La décentralisation est en marche, le sens est donné, confirmé, amplifié. Complexités de logiques sans moyen, superposition d’échelons de traitement, empilement des dispositifs et lutte de pouvoirs, mais surtout interpellation du rôle de l’Etat dans ses missions d’animation et de régulation, de garant des équités et des grands équilibres. L’émergence renforcée des lieux de décisions politiques au local, les dynamiques qui se veulent placer le citoyen au cœur de démarches dites de démocratie participative sont-elles pour autant synonymes d’une autonomie accrue des territoires ? Utopies concrètes ou illusions ?
Le recul de l’Etat, l’évolution des modes de vie n’ont pas permis l’émergence au plan local d’une nouvelle dynamique de cohésion sociale. Aujourd’hui, les territoires sont présentés comme les meilleurs garants du développement, les mieux placés pour organiser la mobilisation des différents acteurs, pour développer des réponses adaptées aux spécificités locales. Pour notre mouvement, cette apparente évidence de la « décentralisation » ne doit pas occulter la réalité de la globalisation et de la complexification croissante des interdépendances qui exacerbe les concurrences, entre les personnes, les entreprises, les territoires, mais aussi, au moins potentiellement, les solidarités.

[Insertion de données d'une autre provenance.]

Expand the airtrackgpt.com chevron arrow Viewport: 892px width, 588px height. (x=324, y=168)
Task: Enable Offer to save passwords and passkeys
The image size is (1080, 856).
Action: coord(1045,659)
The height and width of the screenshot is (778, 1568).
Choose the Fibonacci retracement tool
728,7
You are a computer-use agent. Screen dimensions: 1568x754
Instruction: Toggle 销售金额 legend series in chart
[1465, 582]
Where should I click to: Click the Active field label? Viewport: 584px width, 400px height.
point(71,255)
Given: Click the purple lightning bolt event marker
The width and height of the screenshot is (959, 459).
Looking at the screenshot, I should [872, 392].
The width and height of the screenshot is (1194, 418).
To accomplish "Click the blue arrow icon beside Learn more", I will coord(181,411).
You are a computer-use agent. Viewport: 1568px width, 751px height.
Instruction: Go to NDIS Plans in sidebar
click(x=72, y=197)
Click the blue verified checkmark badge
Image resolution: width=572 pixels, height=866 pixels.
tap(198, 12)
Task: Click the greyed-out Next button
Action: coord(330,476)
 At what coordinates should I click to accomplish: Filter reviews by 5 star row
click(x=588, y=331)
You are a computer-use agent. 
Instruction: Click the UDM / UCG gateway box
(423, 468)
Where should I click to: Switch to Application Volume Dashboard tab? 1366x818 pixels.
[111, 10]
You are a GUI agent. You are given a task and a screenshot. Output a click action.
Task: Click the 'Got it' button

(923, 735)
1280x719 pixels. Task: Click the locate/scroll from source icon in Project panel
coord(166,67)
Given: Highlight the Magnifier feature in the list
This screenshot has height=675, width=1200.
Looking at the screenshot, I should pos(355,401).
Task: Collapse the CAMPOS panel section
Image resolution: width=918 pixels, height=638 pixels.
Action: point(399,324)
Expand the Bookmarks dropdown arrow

Ces évolutions interpellent cependant notre histoire, nos ambitions, éclairent nos modes de développement, questionnent notre structuration.
Le sens politique de notre action reste bien celui de participer par la pédagogie et l’éducation à la refondation d’un projet de société alternatif. Cette ambition, se doit aujourd’hui d’intégrer les réalités de notre pays. Ce sont les collectivités qui prennent les compétences Jeunesse, qui souhaitent investir davantage les compétences liées à l’Education. Qui se préoccupent de la cohérence des actions qui maillent l’Ecole, les Loisirs, le travail Social, la Culture, la Santé, l’Europe et les actions Internationales. Ce sont aussi les réalités issues des dernières élections municipales et cantonales. Nous y voyons l’opportunité de pouvoir mieux positionner notre projet, mieux faire valoir ce que nous faisons déjà, mieux agir en amont des grandes orientations, pour peser, pour accompagner l’émergence de projets politiques forts en faveur de toute la Jeunesse, pour militer en faveur de politiques éducatives concertées.
Auprès des collectivités locales, les Ceméa peuvent, doivent, devenir des acteurs de premier plan du développement local. Cette volonté d’agir sur et avec le(s) territoire(s) pose donc ici les bases d’un véritable changement en profondeur des modalités de mise en œuvre des missions de notre mouvement.
Mais pour ce faire, il convient d’accompagner plus largement le milieu associatif. Il faut cesser de l’enfermer dans le seul champ de l’assistance, il faut renouer avec la promotion de la personne. Il faut conduire le changement. Cela concerne tout autant les responsables associatifs eux-mêmes que les pouvoirs publics.